Reproduce word for word the part of the forum thread below about the car's dual exhaust that opens with the words containing "The sound is" and closes with "splicing wires expected.".

- Source excerpt

%%

Here she is...in all her dual exhaust glory!!


----------



## RoadRage (May 19, 2012)

Sent from AutoGuide.com Free App


----------



## TMcDermid (Mar 30, 2013)

Wicked back end bro....looks aggressive...how much to achieve such an appearance?


----------



## RoadRage (May 19, 2012)

I'm trying not to itemize the build or it will ruin my week..lol..the exhaust was done for less than $500. Its a total one-off at this point.


----------



## critkeeper (Sep 6, 2012)

That really looks hot! I like that a lot. How does the dual exhaust sound? I like your taillights are they plug and play?:goodjob:


----------



## RoadRage (May 19, 2012)

The sound is great, a little deeper rumble at low rpm and noticeable increased throttle response. No the tails were not plug n play, splicing wires expected.


----------



## Mick (Dec 31, 2011)

Man that looks sick!

What are the round bumps on the diffuser? 

Sent from AutoGuide.com Free App


----------



## Merc6 (Jun 8, 2013)

So love the back end of this car. Looking at those quads make me miss my Subaru. I did angle cut tips.


----------



## RoadRage (May 19, 2012)

Mick said:


> Man that looks sick!
> 
> What are the round bumps on the diffuser?
> 
> The round circles on the top of the diffuser are covers for the screws that bolt it in place.


----------



## Calintz (Jul 21, 2011)

%%

- Given data
%%

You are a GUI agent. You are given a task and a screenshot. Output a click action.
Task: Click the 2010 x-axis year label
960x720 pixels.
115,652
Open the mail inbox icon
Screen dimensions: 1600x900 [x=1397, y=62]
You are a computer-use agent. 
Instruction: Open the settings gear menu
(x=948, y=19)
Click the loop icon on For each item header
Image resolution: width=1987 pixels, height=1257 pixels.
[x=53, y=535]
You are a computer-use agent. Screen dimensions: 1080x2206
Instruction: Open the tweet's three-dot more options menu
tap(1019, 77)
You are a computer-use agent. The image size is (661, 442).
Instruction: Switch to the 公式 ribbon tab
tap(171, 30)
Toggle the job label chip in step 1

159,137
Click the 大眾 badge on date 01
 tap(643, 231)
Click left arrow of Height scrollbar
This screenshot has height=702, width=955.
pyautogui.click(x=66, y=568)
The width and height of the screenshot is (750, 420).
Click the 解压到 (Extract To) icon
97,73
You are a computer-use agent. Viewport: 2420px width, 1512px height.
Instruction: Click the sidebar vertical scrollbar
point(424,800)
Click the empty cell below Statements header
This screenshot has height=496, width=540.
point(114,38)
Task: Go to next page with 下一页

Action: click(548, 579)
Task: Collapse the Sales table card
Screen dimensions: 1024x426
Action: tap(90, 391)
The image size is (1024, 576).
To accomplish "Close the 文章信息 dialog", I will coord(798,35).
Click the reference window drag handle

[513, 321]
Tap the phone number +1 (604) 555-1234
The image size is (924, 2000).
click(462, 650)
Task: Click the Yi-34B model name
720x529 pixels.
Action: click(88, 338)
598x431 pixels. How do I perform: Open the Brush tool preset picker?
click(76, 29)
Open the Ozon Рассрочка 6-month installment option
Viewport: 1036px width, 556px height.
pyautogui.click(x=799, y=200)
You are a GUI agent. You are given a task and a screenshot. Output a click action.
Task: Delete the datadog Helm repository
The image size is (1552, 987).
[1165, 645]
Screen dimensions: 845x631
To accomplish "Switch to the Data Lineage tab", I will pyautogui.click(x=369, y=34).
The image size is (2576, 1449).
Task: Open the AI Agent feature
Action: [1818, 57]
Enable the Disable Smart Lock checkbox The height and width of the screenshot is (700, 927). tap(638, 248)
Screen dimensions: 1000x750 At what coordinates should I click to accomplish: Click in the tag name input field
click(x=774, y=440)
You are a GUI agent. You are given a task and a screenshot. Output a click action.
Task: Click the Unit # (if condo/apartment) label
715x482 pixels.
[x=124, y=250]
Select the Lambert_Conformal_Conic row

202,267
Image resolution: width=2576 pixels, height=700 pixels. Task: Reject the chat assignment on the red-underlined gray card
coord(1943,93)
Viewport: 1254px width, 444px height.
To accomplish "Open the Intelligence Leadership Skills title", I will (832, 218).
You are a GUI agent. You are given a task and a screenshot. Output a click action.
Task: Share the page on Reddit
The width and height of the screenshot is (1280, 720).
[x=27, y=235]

%%

- Answer
The sound is great, a little deeper rumble at low rpm and noticeable increased throttle response. No the tails were not plug n play, splicing wires expected.